本发明还提供了上述化合物或其盐的制备方法,包括如下步骤:
(1)右旋苯丙胺硫酸盐和BOC-D-LYS(BOC)-OH(中文名为(R)-2,6-二叔丁氧羰基氨基己酸)在溶剂a中,羧基活化剂和有机碱的作用下发生缩合反应,得反应液;
(2)将步骤(1)的反应液加入溶剂b中与酸反应脱除保护基,得式I所示化合物的盐;
或,(3)将步骤(2)得到的盐溶于水中,用有机溶剂洗涤,加碱调节pH至8~14后,再加有机溶剂萃取,萃取液干燥,析晶所得的晶体即为式I所示化合物;
反应式如下:
其中,X为0~2的整数。
进一步地,步骤(1)所述溶剂a为二氯甲烷、三氯甲烷、乙酸乙酯、甲苯中的一种或多种,优选为二氯甲烷和DMF中的至少一种,更优选为二氯甲烷和DMF的混合物,所述二氯甲烷和DMF的混合物中二氯甲烷和DMF的体积比为(1~3):1;
所述羧基活化剂为EDCI、HOBT、DCC中的一种或多种,优选为EDCI和HOBT的混合物,所述EDCI和HOBT的混合物中,EDCI和HOBT的摩尔比为(1~3):1;
所述有机碱为N-甲基吗啉、三乙胺、吡啶中的一种或多种,优选为N-甲基吗啉;
和/或,步骤(2)所述溶剂b为异丙醇、四氢呋喃、二氯甲烷、乙腈中的一种或多种,优选为四氢呋喃;
所述酸为甲酸、乙酸、枸橼酸、富马酸、马来酸、琥珀酸、甲磺酸、盐酸、硫酸、硝酸、氢溴酸中的至少一种,X为1~2;优选为甲磺酸,X为2;
和/或,步骤(3)所述有机溶剂是二氯甲烷、二氯乙烷、三氯甲烷、甲苯、二甲苯、庚烷、辛烷和磺化煤油中的一种或多种,优选为二氯甲烷;
所述碱是氢氧化钠、氢氧化钾、氢氧化锂、氢氧化钙的一种或多种,优选为氢氧化钠、氢氧化钾中的一种或多种。

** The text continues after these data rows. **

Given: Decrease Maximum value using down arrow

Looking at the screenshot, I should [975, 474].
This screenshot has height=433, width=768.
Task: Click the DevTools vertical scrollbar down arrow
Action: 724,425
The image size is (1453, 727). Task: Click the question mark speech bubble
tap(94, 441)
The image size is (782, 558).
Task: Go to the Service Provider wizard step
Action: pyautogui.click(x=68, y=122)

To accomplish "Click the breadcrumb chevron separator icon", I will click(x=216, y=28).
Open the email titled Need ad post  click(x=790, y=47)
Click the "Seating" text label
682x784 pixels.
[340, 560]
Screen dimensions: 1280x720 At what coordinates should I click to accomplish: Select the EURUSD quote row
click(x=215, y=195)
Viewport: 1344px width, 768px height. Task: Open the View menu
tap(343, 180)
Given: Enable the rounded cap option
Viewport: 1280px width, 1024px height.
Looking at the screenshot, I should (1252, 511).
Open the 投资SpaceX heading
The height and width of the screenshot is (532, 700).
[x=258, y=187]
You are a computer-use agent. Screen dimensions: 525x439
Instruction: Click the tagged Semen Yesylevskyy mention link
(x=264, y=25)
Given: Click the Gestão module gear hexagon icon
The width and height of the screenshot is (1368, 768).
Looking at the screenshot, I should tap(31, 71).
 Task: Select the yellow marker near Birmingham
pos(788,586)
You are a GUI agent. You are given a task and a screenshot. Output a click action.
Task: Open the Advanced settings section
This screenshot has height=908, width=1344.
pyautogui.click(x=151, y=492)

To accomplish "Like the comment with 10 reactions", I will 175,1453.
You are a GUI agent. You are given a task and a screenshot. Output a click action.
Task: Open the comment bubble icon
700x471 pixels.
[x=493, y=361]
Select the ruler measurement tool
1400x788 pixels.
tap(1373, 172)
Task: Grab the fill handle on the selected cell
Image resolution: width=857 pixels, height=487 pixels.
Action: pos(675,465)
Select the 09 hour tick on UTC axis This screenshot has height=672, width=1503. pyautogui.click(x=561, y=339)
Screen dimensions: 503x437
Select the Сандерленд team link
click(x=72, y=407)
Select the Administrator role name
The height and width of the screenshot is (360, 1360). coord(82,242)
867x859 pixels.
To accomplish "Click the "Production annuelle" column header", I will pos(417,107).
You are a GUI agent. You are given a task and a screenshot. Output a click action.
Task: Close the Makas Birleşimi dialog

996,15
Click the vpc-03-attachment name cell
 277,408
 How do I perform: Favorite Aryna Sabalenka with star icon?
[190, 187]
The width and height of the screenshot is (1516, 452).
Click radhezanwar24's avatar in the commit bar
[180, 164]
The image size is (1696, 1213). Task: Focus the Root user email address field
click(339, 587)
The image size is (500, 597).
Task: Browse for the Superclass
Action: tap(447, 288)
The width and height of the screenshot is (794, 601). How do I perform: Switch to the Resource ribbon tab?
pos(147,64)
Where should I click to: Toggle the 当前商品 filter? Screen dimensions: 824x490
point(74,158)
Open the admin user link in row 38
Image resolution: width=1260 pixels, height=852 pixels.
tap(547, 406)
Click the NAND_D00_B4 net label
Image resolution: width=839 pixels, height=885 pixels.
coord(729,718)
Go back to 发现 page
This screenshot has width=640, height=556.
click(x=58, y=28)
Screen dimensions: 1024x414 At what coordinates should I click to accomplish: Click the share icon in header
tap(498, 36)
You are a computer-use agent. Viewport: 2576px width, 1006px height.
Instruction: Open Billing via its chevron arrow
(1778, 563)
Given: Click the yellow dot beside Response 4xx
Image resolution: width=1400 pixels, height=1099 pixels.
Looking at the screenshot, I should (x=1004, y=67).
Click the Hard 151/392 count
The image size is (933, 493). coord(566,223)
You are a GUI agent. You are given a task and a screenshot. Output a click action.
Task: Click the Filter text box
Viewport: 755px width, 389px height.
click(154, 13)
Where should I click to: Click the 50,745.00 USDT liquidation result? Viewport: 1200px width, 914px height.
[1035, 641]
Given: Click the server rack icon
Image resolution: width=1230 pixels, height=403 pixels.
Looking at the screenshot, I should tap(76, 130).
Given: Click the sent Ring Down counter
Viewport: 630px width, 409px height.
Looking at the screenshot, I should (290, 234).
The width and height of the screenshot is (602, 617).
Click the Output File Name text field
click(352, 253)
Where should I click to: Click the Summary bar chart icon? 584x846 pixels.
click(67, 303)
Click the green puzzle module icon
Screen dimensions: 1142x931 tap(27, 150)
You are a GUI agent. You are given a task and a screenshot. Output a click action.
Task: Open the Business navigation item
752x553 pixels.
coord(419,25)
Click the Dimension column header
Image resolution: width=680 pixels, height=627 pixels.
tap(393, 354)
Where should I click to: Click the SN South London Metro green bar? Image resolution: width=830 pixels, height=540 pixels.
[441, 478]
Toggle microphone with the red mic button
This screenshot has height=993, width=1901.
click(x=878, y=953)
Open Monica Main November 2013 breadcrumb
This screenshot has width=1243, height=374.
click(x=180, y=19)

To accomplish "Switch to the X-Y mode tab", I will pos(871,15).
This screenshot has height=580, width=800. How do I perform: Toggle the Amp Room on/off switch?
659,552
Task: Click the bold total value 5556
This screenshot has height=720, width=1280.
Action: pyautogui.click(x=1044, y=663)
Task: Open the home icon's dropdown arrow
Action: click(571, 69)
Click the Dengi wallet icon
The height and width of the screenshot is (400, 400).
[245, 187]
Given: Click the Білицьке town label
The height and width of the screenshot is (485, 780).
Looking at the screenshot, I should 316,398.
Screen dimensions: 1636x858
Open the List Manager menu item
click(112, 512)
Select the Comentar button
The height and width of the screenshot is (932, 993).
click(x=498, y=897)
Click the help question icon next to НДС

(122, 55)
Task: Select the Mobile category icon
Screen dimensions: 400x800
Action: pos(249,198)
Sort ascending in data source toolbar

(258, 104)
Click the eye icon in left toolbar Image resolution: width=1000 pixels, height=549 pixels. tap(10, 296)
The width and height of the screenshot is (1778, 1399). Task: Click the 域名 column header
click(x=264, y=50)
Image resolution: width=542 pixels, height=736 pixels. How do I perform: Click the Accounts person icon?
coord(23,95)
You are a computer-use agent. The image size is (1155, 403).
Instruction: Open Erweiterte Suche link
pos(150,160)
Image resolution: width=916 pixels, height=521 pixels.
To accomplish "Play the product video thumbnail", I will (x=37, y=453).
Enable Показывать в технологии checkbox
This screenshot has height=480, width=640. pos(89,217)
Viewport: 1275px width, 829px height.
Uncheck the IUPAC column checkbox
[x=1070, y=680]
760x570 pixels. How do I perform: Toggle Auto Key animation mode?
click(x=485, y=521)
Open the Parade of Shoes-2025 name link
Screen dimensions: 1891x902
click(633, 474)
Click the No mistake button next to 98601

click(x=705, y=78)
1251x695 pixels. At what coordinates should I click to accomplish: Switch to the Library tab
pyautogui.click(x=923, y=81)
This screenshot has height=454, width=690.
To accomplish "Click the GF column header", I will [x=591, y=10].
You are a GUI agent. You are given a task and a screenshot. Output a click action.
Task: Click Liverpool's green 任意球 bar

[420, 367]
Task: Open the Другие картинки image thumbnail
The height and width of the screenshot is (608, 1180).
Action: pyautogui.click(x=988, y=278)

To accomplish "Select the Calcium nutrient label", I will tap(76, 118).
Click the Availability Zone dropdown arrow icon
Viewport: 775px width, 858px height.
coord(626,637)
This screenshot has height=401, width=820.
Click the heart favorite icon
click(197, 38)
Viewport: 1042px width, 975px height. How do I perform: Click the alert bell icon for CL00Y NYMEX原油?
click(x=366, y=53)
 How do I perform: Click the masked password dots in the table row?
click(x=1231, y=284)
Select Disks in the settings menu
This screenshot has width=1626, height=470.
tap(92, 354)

进一步地,上述右旋苯丙胺硫酸盐、R-2,6-二叔丁氧羰基氨基己酸、羧基活化剂、有机碱和酸的摩尔比为1:(1-3):(1~4):(4~10):(4~10),优选为1:(1~2):(2~3):(4~8):(4~8),更优选为1:(1.2~1.3):(1.5~2):(4~6):(4~6)。
进一步地,步骤(1)所述缩合反应的条件为:0~40℃反应2~6h,优选为25~35℃反应4h;
步骤(2)所述反应的条件为:40~70℃反应4~8h;优选为50~65℃反应6h;
步骤(3)所述析晶为25~35℃自然静置析晶;所述萃取液的干燥方式为加入无水硫酸钠或无水硫酸镁的一种或多种进行干燥,干燥后过滤。
进一步地,步骤(1)还包括如下对反应液进行处理的步骤:
依次用水、酸溶液和饱和氯化钠水溶液洗涤反应液,取有机层加干燥剂干燥后取滤液,浓缩;优选地,所述干燥剂为无水硫酸钠或无水硫酸镁,所述酸溶液的pH值为2~5,优选为3~4。
进一步地,步骤(2)还包括除去溶剂b的步骤,优选为减压浓缩除去溶剂b。
本发明还提供了上述的化合物或其盐在二甲磺酸赖右苯丙胺原料药质量研究的标准品或对照品中的用途;
优选地,所述标准品或对照品中,式I所示化合物或其盐的含量大于96%,更优选为大于98%。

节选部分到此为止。